Michael, J., Ong, V., and Rowe, N., “Natural-Language Processing Support for Developing Policy-Governed Software Systems” 39th International Conference on Technology for Object-Oriented Languages and Systems, IEEE Computer Society Press, (Santa Barbara, Calif., July 2001), 263-274), describes a method enabling users to enter their desired policy using natural language, which is than converted into first-order predicate logic for use by a computer's access control system. The main problem with this approach is that the translation from natural language to first-order predicate logic can be inaccurate. Thus, a given specified policy may be never actually enforced. Further, no method is provided to verify that the given computer's activity complies with the given policy.

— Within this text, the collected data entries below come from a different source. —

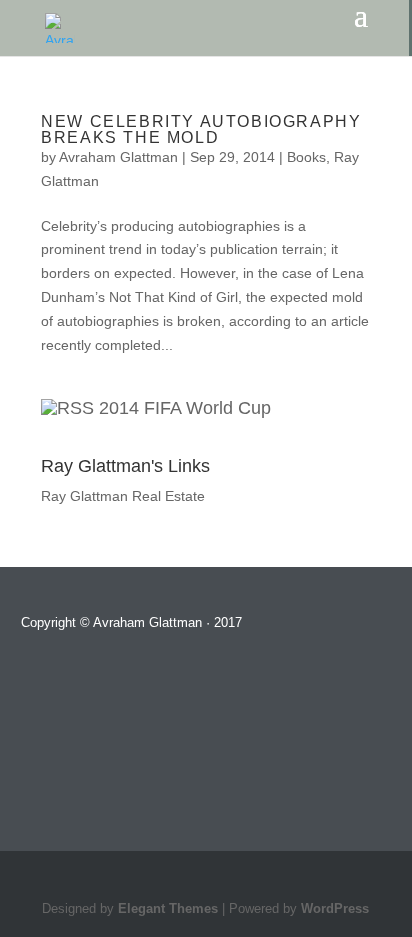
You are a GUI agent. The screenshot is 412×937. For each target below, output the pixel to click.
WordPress (335, 909)
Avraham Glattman (118, 157)
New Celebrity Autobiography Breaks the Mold (201, 129)
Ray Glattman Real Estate (123, 496)
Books (306, 157)
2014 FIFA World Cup (185, 408)
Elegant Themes (168, 909)
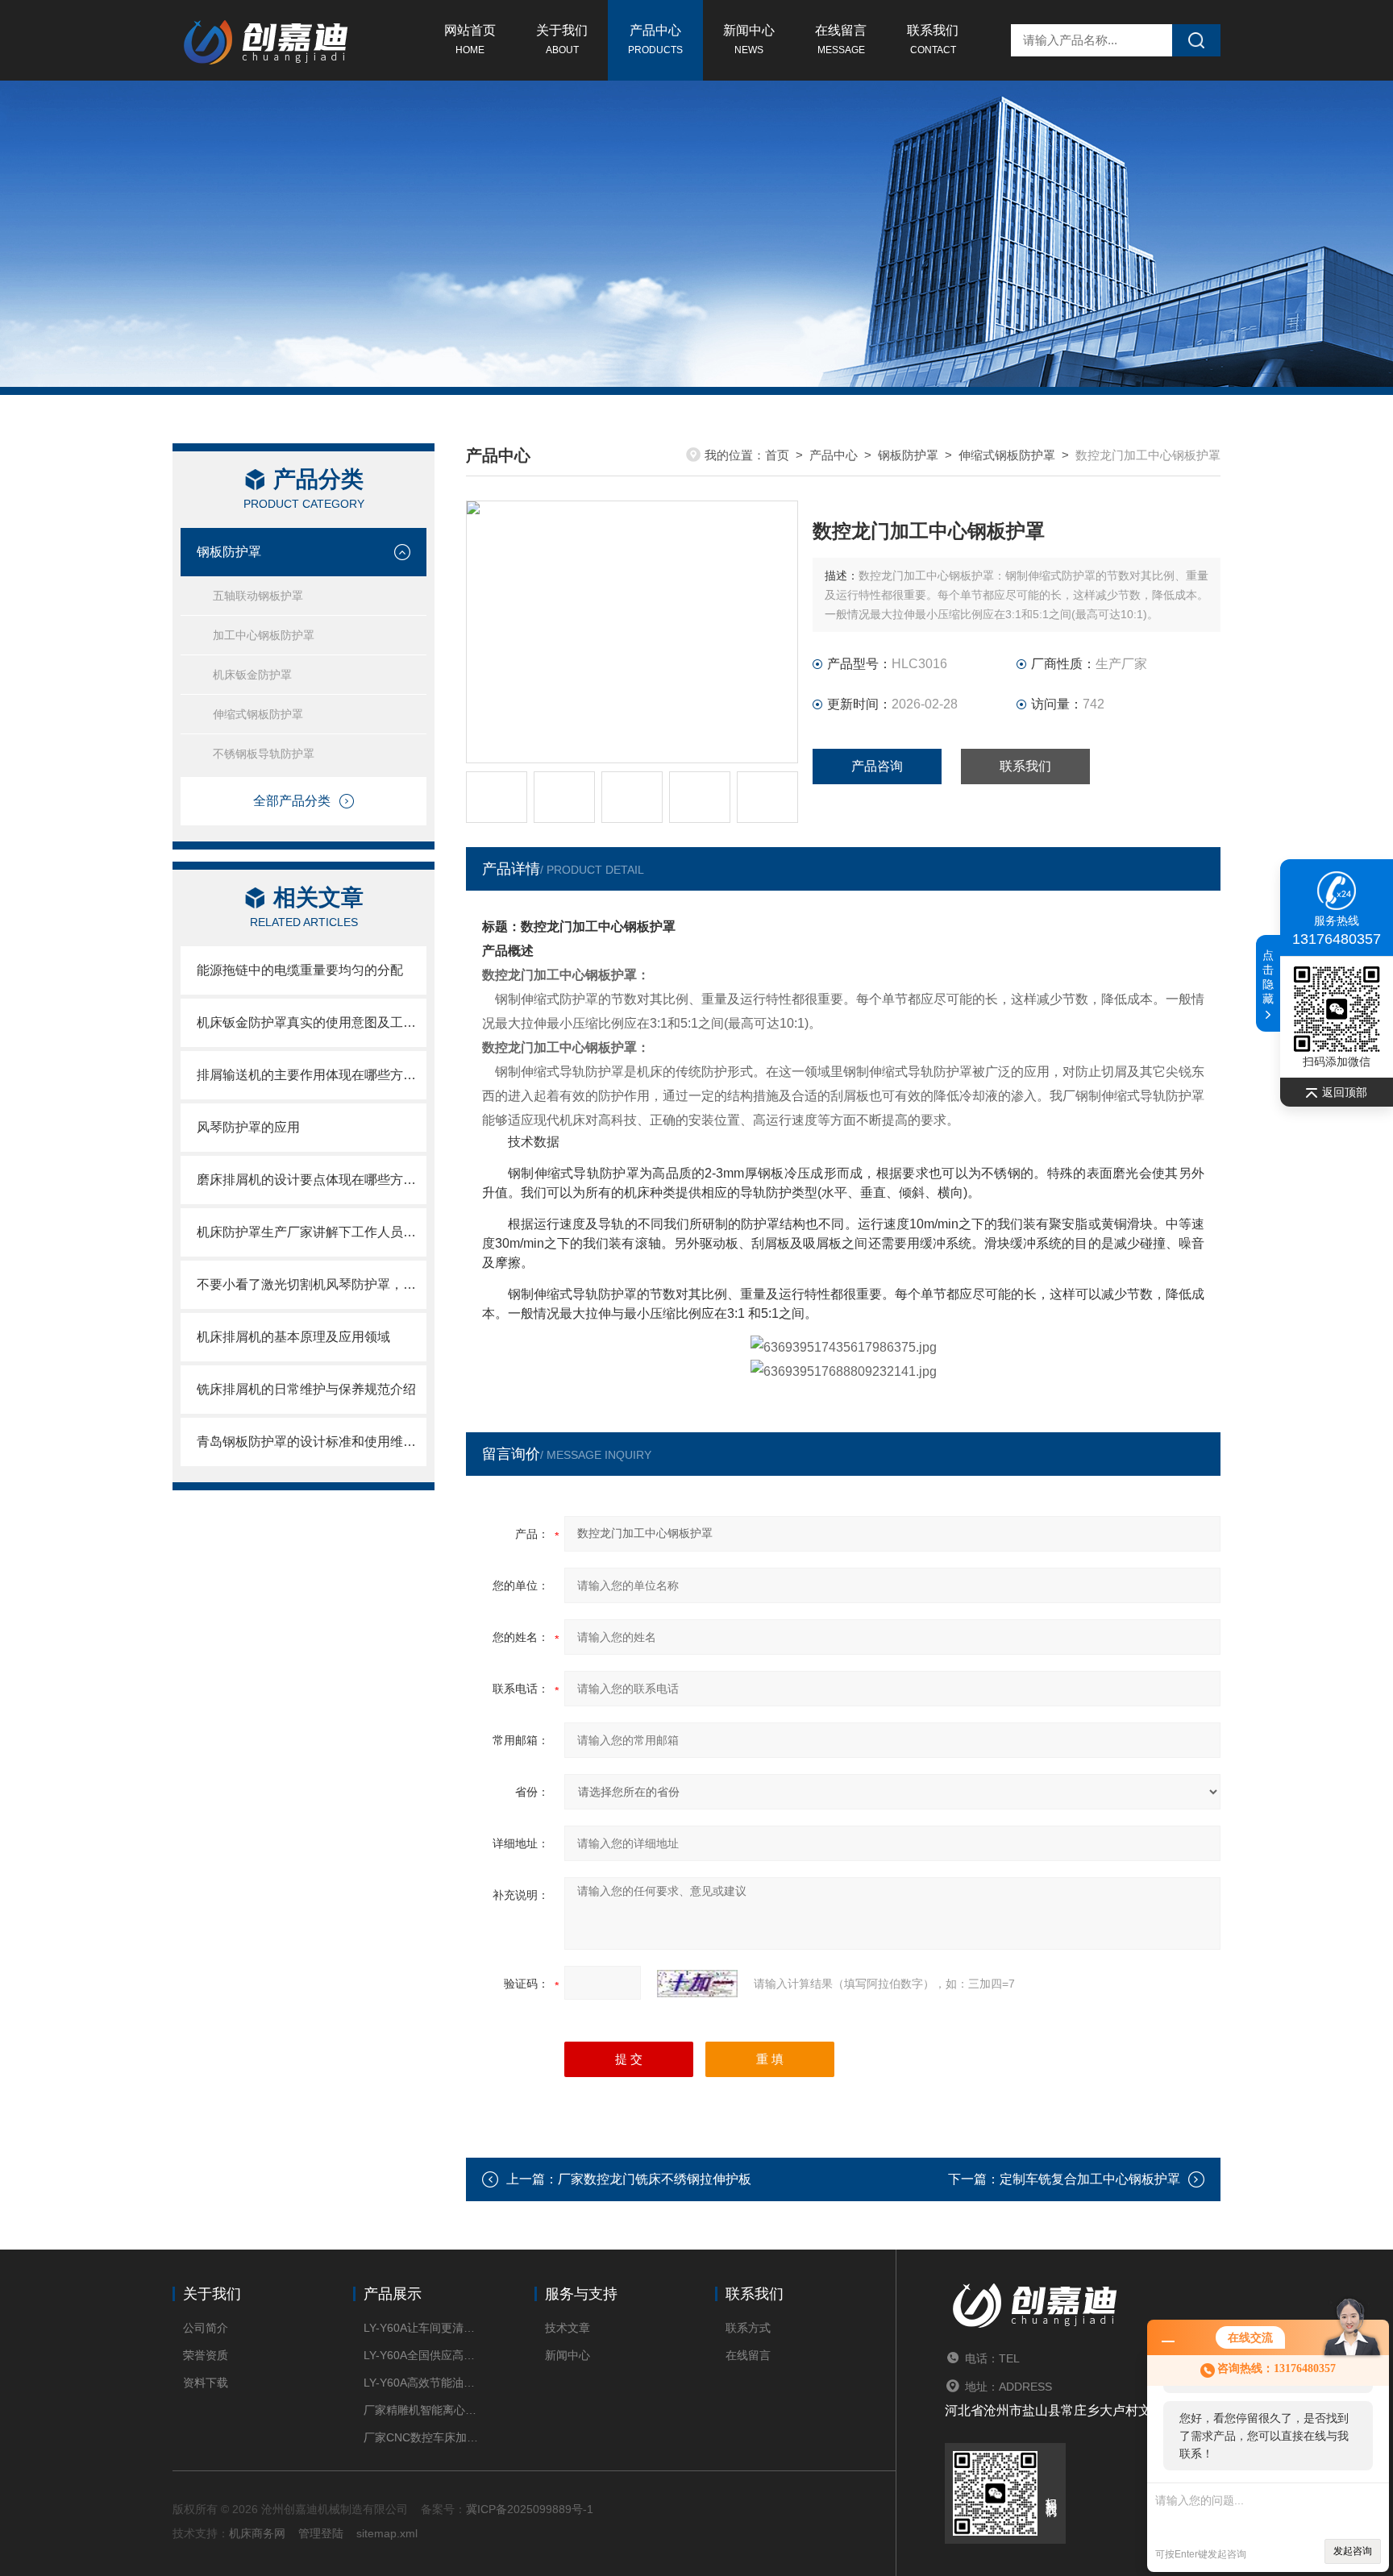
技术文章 (567, 2327)
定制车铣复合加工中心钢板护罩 (1090, 2179)
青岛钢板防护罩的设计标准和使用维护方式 (311, 1441)
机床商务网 (257, 2533)
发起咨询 (1352, 2551)
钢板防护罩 (229, 552)
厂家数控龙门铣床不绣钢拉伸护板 (654, 2179)
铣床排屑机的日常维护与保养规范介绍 (306, 1389)
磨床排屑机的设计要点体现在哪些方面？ (311, 1179)
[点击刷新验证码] (697, 1983)
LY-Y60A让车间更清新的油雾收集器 (424, 2327)
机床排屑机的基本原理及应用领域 (293, 1337)
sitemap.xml (387, 2533)
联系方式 (748, 2327)
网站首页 (470, 39)
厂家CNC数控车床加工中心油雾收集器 (424, 2437)
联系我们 (932, 39)
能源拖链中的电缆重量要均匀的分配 (300, 970)
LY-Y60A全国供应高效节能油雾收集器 (424, 2355)
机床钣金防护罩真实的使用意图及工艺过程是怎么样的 (311, 1022)
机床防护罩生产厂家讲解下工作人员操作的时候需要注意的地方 (311, 1232)
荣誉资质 (205, 2355)
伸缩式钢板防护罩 (258, 714)
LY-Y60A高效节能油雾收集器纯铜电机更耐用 (424, 2382)
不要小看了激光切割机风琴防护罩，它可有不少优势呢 (311, 1284)
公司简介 (205, 2327)
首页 (777, 455)
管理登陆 (320, 2533)
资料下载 (205, 2382)
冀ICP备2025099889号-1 (529, 2509)
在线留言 (841, 39)
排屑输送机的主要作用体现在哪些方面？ (311, 1075)
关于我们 (562, 39)
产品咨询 (877, 766)
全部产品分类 (292, 801)
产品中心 (655, 39)
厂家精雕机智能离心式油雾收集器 (424, 2410)
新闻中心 (749, 39)
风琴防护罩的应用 (248, 1127)
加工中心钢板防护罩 (263, 635)
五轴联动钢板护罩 (258, 595)
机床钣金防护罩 (252, 674)
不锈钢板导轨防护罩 (263, 753)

Karat, J., Karat, C., Brodie, C., and Feng, J., “Privacy in Information Technology: Designing to Enable Privacy Policy Management in Organization” (International Journal of Human-Computer Studies, Volume 63, Issue 1-2 (July 2005) pp 153-174) provides a case study of the development of a privacy policy workbench utility. The work describes a workbench providing support for privacy, but not any other domain. More importantly, it does not provide a repeatable method for a person of ordinary skill in the art to develop his or her own policy workbench for a given domain—possibly one other than privacy.
Thus, there remains a need for a method enabling creation of domain-specific policy workbench, for example, that provides an authoring tool to create relevant policies, a mapping tool to enable the implementation of a given policy, and a compliance auditing tool that allows a user to verify that a given system's activity complies with a given policy.